First find the line with "Каталог (42, 1687)" in the entries below, then set down exactly every line through the line with "[tabpanel] (187, 1712)", that line included.

◆ MATERIAL SUPPLIED ◆

⁂

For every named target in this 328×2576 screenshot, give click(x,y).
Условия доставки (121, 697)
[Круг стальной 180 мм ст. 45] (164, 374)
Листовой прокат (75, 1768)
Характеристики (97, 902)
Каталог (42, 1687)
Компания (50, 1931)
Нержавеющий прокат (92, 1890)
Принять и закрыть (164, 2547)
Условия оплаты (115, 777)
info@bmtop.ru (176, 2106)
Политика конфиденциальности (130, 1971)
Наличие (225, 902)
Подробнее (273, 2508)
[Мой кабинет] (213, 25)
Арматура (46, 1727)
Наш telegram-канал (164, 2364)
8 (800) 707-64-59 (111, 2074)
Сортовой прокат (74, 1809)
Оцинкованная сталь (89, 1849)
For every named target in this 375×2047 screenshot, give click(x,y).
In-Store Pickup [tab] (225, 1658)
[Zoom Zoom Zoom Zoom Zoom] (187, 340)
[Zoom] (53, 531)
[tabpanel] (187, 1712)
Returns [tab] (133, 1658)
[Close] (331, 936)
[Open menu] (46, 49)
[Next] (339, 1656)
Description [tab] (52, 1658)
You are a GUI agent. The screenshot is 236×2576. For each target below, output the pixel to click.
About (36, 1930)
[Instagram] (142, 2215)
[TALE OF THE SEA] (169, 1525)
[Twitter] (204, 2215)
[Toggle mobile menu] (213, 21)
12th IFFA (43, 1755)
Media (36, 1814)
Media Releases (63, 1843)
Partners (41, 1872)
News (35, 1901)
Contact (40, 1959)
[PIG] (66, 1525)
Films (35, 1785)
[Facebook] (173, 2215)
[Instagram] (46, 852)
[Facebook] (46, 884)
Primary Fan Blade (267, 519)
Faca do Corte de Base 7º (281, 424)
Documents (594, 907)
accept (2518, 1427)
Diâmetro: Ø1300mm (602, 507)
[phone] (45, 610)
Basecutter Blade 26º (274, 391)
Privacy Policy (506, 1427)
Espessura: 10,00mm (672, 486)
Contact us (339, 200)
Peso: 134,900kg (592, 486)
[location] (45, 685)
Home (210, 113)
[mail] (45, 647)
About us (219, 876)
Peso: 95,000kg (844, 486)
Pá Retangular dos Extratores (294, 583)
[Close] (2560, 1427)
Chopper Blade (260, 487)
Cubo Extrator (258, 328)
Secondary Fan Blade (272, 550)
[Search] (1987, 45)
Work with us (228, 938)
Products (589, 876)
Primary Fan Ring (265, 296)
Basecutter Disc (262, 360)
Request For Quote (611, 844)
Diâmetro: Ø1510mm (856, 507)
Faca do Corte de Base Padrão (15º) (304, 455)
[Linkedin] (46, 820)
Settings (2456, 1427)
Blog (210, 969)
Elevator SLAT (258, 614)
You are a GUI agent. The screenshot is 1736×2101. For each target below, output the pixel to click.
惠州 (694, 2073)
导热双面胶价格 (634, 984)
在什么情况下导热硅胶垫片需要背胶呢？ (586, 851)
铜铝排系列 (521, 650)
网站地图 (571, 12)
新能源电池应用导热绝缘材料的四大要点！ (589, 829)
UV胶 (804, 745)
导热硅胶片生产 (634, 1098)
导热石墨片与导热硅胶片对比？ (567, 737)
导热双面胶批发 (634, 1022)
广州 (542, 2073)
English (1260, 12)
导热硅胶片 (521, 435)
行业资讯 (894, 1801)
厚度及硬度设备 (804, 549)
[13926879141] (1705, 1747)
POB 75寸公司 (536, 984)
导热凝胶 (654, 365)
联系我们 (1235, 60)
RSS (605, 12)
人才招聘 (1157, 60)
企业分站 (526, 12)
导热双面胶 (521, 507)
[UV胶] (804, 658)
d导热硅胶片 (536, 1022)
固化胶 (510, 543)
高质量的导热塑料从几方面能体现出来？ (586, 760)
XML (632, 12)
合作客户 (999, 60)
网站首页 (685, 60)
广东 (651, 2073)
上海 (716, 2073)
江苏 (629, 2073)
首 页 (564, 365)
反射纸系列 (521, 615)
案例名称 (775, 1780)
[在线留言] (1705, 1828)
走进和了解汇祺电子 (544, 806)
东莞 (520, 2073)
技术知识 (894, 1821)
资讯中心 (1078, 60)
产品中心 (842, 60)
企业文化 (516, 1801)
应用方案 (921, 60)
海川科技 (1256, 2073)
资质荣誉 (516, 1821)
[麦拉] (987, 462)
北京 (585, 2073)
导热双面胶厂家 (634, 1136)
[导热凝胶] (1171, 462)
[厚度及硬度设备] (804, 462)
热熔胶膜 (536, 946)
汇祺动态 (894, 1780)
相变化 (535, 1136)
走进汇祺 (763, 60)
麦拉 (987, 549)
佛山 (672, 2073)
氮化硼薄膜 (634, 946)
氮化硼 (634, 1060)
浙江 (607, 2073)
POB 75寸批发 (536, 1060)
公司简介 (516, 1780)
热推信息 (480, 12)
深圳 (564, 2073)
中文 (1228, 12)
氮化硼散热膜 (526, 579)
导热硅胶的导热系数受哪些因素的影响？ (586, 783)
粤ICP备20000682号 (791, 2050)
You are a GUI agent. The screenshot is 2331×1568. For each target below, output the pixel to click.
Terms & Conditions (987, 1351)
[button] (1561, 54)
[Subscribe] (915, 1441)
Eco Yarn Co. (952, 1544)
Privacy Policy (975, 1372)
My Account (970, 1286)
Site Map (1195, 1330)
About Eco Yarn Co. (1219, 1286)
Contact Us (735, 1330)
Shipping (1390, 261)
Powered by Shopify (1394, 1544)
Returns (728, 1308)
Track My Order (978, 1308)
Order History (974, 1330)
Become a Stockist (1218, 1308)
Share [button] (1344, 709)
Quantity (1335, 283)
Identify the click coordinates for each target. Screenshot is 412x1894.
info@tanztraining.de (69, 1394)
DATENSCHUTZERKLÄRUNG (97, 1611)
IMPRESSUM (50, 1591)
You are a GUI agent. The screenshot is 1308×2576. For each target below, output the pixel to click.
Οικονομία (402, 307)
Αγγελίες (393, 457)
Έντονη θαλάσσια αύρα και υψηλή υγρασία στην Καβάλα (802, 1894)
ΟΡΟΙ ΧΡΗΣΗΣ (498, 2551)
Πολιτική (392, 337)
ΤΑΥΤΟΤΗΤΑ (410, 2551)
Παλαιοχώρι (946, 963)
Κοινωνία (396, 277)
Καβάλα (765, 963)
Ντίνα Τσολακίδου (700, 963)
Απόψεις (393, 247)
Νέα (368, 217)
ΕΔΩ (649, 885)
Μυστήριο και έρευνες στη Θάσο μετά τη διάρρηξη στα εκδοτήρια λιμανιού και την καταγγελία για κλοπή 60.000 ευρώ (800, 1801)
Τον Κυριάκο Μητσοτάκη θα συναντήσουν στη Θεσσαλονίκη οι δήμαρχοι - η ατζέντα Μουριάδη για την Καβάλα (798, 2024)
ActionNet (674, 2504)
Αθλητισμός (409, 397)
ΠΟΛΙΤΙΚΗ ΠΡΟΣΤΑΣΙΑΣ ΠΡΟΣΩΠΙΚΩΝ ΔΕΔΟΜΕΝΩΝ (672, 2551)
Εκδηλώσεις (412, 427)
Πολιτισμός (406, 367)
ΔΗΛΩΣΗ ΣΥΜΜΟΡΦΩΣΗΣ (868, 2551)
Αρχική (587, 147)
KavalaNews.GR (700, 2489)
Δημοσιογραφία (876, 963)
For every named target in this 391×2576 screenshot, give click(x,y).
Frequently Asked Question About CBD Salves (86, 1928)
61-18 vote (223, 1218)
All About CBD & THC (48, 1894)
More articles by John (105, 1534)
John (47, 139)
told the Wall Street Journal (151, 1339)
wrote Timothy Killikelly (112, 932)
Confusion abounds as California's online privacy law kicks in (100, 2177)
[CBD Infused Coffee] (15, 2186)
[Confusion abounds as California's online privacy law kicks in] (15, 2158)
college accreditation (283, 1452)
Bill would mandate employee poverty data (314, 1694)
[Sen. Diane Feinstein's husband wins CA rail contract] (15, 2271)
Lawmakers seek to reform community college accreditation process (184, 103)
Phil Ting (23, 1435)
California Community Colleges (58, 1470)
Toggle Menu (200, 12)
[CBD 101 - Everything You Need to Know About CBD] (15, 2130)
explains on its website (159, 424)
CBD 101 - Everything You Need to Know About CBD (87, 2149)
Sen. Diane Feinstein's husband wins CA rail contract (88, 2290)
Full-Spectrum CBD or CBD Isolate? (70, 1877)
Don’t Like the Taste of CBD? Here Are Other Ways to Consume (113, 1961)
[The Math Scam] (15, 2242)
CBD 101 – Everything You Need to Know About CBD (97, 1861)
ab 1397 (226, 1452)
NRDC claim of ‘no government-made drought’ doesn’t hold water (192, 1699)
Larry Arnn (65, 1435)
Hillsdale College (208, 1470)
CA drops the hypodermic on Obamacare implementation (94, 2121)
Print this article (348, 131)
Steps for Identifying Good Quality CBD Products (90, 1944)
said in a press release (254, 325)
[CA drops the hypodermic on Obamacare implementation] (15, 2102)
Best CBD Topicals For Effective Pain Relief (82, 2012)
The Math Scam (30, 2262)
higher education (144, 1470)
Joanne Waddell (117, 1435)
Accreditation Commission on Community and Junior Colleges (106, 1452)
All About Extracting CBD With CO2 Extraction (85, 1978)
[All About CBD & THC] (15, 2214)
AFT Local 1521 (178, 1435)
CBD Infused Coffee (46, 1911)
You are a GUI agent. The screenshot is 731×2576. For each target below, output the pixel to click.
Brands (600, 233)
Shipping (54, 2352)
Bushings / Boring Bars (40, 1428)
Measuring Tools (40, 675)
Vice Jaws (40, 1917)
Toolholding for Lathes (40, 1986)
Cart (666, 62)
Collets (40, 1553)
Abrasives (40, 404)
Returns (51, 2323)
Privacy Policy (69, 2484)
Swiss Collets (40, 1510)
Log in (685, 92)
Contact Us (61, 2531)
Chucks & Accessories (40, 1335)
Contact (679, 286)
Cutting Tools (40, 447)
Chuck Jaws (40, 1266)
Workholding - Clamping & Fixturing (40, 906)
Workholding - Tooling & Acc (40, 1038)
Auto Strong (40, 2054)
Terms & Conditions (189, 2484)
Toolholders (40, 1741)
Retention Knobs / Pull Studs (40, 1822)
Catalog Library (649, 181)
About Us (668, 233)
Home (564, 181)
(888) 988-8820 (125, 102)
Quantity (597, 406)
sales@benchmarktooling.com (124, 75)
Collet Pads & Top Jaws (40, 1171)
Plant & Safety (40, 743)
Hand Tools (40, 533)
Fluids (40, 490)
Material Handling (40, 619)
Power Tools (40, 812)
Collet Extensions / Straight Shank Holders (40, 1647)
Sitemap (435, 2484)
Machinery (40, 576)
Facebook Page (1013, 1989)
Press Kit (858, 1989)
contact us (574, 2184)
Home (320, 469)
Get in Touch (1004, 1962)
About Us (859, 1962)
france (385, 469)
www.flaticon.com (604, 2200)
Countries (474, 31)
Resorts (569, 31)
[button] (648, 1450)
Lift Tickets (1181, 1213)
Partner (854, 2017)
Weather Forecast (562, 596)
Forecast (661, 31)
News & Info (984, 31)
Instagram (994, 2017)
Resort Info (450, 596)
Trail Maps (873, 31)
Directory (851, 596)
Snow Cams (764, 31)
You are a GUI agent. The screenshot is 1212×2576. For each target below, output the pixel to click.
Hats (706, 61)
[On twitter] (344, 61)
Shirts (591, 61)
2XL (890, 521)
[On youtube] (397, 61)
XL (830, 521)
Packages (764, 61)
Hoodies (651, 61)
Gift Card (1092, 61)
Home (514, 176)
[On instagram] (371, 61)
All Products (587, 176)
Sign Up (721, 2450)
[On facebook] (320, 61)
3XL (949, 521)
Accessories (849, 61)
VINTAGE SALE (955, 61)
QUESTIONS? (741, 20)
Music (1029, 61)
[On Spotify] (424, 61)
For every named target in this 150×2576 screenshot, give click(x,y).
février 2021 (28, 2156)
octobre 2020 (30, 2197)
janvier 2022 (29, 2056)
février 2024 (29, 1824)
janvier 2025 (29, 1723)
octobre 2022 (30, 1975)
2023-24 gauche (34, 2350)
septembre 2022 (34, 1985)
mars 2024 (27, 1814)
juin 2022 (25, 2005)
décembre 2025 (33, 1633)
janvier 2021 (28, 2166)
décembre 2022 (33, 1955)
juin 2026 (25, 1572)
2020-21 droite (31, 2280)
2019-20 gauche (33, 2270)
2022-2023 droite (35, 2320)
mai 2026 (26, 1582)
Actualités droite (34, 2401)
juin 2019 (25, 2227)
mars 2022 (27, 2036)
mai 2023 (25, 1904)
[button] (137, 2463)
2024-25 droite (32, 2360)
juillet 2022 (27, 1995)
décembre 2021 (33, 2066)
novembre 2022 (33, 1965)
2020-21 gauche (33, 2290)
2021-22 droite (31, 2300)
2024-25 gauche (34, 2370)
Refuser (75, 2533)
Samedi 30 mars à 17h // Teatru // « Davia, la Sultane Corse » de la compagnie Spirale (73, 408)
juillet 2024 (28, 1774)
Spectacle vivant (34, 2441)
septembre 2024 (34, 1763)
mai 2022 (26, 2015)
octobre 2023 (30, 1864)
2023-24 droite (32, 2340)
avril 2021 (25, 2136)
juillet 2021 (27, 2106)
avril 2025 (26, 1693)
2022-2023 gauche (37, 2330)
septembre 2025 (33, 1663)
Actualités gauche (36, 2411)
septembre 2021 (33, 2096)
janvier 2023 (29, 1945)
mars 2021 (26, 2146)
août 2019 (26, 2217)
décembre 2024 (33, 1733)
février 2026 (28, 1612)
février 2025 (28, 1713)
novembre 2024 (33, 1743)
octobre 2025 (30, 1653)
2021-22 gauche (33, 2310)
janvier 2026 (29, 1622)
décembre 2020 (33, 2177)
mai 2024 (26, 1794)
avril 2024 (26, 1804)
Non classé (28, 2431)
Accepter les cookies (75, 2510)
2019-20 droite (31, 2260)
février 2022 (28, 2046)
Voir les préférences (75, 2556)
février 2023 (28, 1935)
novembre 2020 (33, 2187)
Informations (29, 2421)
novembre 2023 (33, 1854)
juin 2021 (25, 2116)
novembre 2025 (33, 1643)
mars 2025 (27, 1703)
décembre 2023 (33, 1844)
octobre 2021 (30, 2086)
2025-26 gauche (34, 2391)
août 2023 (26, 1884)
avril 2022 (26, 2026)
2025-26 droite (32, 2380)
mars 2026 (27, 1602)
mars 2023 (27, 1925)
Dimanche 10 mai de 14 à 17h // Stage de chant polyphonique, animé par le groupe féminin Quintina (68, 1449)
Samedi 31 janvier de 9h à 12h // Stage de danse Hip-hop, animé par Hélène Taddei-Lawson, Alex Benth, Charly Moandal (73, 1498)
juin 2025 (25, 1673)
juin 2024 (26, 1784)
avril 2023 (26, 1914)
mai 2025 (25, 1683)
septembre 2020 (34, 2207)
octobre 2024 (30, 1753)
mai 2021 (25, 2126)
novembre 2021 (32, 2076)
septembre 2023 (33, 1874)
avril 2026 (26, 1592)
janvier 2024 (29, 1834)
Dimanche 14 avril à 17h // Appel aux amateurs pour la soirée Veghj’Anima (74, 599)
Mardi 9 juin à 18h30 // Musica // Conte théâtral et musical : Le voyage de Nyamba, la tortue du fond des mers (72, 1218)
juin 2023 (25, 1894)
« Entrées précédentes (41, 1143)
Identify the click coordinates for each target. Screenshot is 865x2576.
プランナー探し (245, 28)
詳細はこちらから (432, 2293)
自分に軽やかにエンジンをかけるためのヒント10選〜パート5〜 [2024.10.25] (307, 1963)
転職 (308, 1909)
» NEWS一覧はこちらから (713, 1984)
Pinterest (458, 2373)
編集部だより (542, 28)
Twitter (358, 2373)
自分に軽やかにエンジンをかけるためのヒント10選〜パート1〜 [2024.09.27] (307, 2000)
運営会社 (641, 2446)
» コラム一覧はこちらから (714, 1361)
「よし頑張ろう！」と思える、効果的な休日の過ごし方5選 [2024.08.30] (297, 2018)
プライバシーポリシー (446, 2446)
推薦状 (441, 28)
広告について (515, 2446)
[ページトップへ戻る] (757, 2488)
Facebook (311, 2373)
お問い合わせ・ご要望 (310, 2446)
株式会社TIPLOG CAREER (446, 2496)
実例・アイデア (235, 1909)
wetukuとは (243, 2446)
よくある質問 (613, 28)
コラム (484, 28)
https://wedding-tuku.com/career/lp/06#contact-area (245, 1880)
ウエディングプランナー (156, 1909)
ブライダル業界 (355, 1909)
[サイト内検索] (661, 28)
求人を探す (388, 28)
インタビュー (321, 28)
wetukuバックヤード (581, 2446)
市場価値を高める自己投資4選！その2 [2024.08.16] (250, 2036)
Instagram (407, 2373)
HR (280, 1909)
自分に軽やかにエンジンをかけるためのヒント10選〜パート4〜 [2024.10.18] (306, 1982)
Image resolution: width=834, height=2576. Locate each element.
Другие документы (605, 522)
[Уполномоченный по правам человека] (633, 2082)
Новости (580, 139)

⁂

◆ EXPECTED ANSWER ◆
Каталог (42, 1687)
Компания (50, 1931)
Нержавеющий прокат (92, 1890)
Принять и закрыть (164, 2547)
Условия оплаты (115, 777)
info@bmtop.ru (176, 2106)
Политика конфиденциальности (130, 1971)
Наличие (225, 902)
Подробнее (273, 2508)
[Мой кабинет] (213, 25)
Арматура (46, 1727)
Наш telegram-канал (164, 2364)
8 (800) 707-64-59 (111, 2074)
Сортовой прокат (74, 1809)
Оцинкованная сталь (89, 1849)
For every named target in this 375×2047 screenshot, give click(x,y).
In-Store Pickup [tab] (225, 1658)
[Zoom Zoom Zoom Zoom Zoom] (187, 340)
[Zoom] (53, 531)
[tabpanel] (187, 1712)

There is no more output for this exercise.